**To do**
Return exactly the lines below, starting with the one that has "Projetos e Pesquisas (563, 359)" and going on through the one that has "Ouvidoria (463, 2261)".

────────

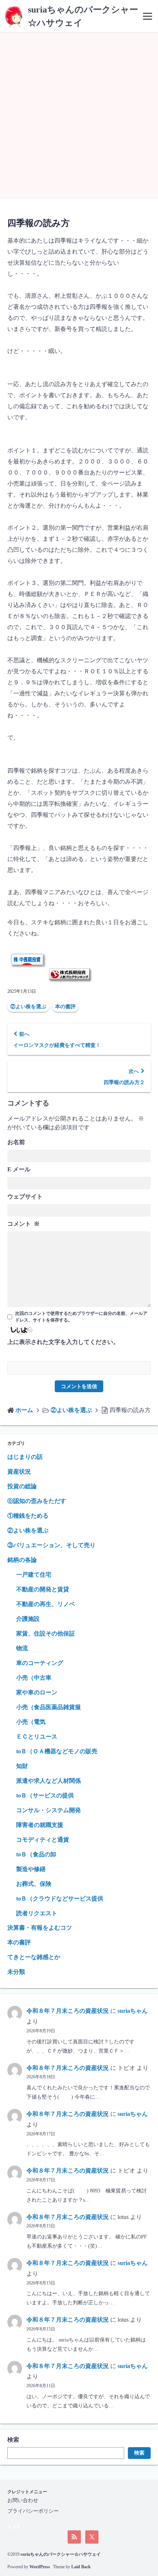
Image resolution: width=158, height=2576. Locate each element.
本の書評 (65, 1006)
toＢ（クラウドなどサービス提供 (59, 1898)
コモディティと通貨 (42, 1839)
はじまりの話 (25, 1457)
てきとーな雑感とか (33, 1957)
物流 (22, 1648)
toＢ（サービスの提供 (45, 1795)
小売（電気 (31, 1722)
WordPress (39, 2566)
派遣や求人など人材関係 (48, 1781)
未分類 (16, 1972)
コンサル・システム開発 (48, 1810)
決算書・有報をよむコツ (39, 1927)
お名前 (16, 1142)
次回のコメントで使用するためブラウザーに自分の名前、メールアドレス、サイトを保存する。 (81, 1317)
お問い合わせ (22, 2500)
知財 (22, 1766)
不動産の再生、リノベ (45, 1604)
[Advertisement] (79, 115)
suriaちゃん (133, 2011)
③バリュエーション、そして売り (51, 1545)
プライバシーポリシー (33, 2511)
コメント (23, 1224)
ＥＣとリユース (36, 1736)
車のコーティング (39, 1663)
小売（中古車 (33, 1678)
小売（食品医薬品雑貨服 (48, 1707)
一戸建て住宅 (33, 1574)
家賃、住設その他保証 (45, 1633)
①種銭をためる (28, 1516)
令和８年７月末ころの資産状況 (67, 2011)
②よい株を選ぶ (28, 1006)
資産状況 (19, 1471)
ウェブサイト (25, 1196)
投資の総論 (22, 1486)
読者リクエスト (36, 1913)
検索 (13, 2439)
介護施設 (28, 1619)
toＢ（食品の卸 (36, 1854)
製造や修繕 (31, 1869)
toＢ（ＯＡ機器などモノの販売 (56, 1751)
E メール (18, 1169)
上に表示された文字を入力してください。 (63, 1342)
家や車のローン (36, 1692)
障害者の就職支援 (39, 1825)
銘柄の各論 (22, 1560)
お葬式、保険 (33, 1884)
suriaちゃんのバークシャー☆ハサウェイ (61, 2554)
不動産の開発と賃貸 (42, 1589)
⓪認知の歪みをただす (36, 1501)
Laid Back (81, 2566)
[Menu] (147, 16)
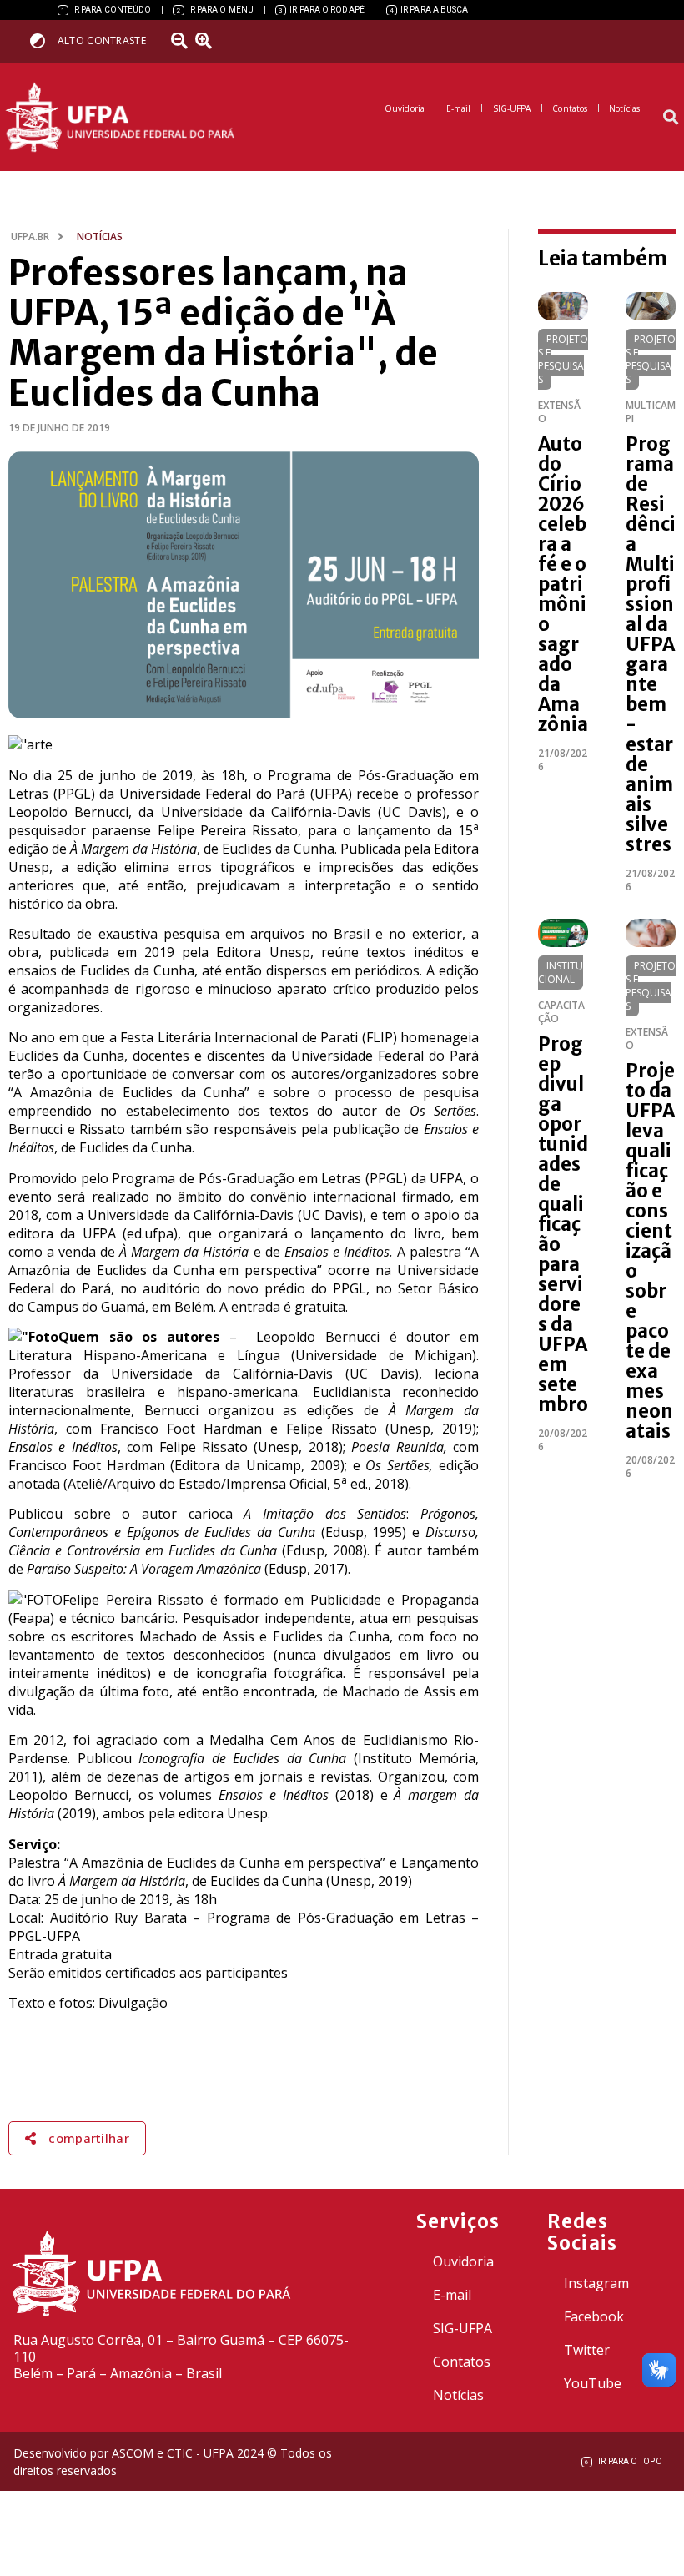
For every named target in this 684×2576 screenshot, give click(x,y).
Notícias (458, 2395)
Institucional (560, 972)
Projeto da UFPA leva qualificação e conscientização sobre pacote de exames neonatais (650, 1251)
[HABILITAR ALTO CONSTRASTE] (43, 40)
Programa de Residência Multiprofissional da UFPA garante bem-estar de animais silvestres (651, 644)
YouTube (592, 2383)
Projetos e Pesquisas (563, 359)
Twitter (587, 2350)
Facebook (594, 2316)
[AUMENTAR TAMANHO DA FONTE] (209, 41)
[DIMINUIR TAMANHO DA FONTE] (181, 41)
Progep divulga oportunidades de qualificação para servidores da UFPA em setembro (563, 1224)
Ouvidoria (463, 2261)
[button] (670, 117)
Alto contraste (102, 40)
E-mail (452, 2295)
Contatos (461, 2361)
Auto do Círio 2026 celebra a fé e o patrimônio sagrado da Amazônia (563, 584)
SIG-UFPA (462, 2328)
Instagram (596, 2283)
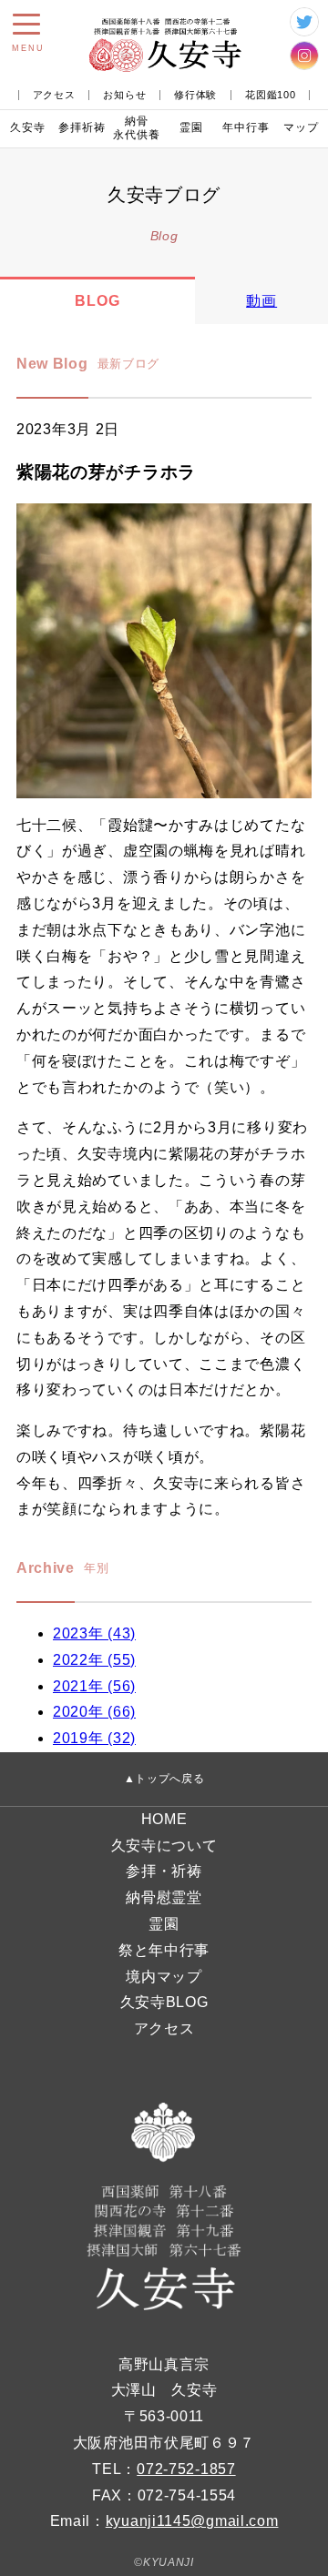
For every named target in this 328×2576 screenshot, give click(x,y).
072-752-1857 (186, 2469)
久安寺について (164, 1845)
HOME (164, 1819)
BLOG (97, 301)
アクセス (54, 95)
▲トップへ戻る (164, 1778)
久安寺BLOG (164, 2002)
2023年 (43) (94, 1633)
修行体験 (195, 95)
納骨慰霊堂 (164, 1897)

────────

**Written solution**
Projetos e Pesquisas (563, 359)
Twitter (587, 2350)
Facebook (594, 2316)
[AUMENTAR TAMANHO DA FONTE] (209, 41)
[DIMINUIR TAMANHO DA FONTE] (181, 41)
Progep divulga oportunidades de qualificação para servidores da UFPA em setembro (563, 1224)
Ouvidoria (463, 2261)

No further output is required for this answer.